WOW....that is awesome. Has anybody tried to land a fly next to it.


----------



## Hetfieldinn (May 17, 2004)

Absolutely stunning.


----------



## etch (Oct 13, 2007)

jr, your work is top notch, one of the best swim baits i have ever seen, just incredible

Etch


----------



## Blue Pike (Apr 24, 2004)

I come on this forum and just look at all the lures you guys, all of you, make. And it just amazes me, no, I find it totally, astounding, remarkable, wonderful, incredible, startling, marvelous, miraculous, surprising, mind-blowing , mind-boggling.
And now you have action video. This is great.


----------



## vc1111 (Apr 13, 2004)

Jr, glad you could make it.

I consider this swimbait to have the most realistic action of any bait I've ever seen. 

Great work!


----------



## eyesman_01 (Jan 4, 2007)

That is incredible, and so realistic ( to repeat previous comments for lack of a better one myself). I've thought about experimenting with similar swimbaits but figure I'll need to sit down and look into the process more. Would I be out of line to ask for a few pointers?


----------



## TIGGER (Jan 17, 2006)

Amazing! I kept trying to cast in front of it ! LOL


----------



## Jim45498 (Dec 17, 2007)

I have to say..."How in the world do you top that??"
That is absolutely amazing.


----------



## All Eyes (Jul 28, 2004)

How could you possibly imitate a living swimming baitfish any better than that? Absolutely amazing! You would think that muskie/northerns would really hammer something like that.
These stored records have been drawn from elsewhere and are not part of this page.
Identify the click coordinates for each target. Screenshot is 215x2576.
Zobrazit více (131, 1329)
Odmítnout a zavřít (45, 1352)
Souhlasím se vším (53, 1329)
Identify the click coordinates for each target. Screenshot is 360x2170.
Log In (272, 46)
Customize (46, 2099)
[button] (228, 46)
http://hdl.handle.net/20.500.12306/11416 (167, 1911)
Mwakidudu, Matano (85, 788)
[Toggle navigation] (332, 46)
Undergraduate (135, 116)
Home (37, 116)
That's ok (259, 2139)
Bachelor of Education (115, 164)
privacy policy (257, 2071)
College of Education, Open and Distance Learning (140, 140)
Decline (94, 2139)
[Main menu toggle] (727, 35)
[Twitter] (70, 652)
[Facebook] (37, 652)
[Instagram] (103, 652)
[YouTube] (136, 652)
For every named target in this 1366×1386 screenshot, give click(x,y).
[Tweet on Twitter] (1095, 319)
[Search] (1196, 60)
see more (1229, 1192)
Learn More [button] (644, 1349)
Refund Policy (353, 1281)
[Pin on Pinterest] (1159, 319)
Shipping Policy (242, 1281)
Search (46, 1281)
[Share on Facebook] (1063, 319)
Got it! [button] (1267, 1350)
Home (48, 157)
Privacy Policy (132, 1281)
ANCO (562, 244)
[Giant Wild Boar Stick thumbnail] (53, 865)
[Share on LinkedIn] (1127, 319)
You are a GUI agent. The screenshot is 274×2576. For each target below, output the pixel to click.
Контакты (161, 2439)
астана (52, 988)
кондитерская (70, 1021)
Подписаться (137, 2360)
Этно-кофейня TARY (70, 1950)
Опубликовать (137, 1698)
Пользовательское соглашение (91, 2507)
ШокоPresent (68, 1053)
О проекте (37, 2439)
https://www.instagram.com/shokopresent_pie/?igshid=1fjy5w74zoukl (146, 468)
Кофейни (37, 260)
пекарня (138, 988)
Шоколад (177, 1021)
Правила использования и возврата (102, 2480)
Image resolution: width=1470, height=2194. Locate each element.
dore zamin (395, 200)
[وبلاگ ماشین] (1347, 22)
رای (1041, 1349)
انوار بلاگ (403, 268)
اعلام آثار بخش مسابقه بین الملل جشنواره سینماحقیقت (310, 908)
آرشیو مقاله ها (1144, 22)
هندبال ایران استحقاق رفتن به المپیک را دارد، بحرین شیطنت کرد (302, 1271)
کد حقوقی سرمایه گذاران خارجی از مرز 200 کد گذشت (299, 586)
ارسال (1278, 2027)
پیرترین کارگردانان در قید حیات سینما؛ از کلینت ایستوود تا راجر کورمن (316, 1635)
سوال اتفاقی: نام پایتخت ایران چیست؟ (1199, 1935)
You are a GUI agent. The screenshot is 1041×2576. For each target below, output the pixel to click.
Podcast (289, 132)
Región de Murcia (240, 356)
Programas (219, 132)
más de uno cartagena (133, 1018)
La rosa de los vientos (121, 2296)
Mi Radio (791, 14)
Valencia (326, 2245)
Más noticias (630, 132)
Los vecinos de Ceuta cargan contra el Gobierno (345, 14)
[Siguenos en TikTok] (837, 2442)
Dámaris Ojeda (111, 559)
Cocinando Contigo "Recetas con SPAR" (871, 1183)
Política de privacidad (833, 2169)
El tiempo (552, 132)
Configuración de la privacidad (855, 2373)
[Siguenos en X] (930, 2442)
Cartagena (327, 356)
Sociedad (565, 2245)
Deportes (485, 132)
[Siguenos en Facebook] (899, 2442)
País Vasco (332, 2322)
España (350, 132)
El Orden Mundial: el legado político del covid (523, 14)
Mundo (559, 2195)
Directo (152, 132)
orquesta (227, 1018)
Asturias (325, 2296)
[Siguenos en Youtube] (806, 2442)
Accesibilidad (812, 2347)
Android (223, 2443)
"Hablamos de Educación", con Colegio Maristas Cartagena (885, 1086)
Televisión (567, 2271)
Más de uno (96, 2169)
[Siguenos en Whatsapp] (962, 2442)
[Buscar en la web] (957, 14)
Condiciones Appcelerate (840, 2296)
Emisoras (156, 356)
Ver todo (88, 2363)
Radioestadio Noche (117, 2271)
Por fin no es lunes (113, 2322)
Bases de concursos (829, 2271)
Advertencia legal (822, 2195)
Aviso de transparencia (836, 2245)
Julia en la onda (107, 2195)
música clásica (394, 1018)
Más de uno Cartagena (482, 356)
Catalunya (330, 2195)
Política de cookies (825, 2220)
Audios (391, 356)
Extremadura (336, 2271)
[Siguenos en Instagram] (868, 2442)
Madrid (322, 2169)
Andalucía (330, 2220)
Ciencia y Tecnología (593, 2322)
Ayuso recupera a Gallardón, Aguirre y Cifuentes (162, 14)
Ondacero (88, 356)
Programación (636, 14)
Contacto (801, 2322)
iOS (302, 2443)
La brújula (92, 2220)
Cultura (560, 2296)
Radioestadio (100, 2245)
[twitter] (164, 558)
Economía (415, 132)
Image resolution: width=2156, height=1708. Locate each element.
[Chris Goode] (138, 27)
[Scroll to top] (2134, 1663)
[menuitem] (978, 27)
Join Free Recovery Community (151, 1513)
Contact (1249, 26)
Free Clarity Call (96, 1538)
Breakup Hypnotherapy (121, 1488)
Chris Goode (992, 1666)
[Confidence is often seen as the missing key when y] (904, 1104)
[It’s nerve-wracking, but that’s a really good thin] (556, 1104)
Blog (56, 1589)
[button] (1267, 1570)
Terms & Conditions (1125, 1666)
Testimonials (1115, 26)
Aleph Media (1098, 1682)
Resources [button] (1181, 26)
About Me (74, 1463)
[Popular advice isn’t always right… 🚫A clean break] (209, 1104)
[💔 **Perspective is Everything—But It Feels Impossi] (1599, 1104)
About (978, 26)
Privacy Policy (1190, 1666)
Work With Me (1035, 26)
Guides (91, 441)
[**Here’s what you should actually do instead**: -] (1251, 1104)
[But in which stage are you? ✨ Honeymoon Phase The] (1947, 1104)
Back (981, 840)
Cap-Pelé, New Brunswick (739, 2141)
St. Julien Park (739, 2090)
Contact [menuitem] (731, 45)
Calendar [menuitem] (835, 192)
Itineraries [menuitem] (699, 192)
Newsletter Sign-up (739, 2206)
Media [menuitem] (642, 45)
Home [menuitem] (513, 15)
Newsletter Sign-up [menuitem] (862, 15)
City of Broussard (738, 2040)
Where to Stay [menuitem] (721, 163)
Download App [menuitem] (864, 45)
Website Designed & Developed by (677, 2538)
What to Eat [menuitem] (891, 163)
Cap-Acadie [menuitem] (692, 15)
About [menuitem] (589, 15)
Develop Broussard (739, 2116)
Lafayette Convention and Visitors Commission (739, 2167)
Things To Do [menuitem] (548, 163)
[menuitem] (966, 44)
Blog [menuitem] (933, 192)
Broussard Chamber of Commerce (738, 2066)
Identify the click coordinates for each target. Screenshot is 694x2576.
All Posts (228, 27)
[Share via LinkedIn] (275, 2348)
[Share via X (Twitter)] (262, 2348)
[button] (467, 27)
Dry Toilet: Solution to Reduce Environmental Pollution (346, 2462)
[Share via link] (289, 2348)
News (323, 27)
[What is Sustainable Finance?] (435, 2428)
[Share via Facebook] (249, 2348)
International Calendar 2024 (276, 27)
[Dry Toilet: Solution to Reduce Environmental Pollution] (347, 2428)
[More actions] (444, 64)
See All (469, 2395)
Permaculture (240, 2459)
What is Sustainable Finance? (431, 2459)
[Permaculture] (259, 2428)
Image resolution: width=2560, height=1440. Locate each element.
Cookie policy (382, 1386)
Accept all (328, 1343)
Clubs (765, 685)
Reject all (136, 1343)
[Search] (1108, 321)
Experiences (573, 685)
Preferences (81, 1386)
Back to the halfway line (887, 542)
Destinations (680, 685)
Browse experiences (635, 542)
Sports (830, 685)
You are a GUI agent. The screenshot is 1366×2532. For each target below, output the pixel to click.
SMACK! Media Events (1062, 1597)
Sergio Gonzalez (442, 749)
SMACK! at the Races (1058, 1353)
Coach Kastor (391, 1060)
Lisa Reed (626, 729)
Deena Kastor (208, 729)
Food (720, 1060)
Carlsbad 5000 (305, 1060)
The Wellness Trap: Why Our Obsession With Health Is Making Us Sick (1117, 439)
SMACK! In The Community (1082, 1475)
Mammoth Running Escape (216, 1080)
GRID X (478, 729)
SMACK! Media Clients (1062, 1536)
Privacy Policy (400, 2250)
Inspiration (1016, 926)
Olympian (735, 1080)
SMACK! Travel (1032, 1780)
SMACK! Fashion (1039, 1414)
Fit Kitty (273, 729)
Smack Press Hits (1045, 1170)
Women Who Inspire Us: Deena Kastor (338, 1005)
Great video. Any more???


----------



## cast n catch em18 (Jan 14, 2008)

like the others have said...thats freakin awesome!


----------



## capt S (Sep 5, 2007)

wow thats sweet!


----------



## fugarwi7 (Sep 20, 2006)

And I got excited when I saw the static photos...watching the video has left me speechless! Okay not really...it is amazing how lifelike the motion is...I am curious how each section is attahced...mind sharing? I would like to try an articulating type lure someday.


----------



## jrhopkins (Jan 17, 2008)

fugarwi7 said:


> And I got excited when I saw the static photos...watching the video has left me speechless! Okay not really...it is amazing how lifelike the motion is...I am curious how each section is attahced...mind sharing? I would like to try an articulating type lure someday.


the segments are connected with Kevlar string that is sandwiched between the body halves in a continuous loop from head to tail. it eliminates any friction in the joint and allows for a more fluid action. of course body shape and ballast location play a big part also in the swimming action.


----------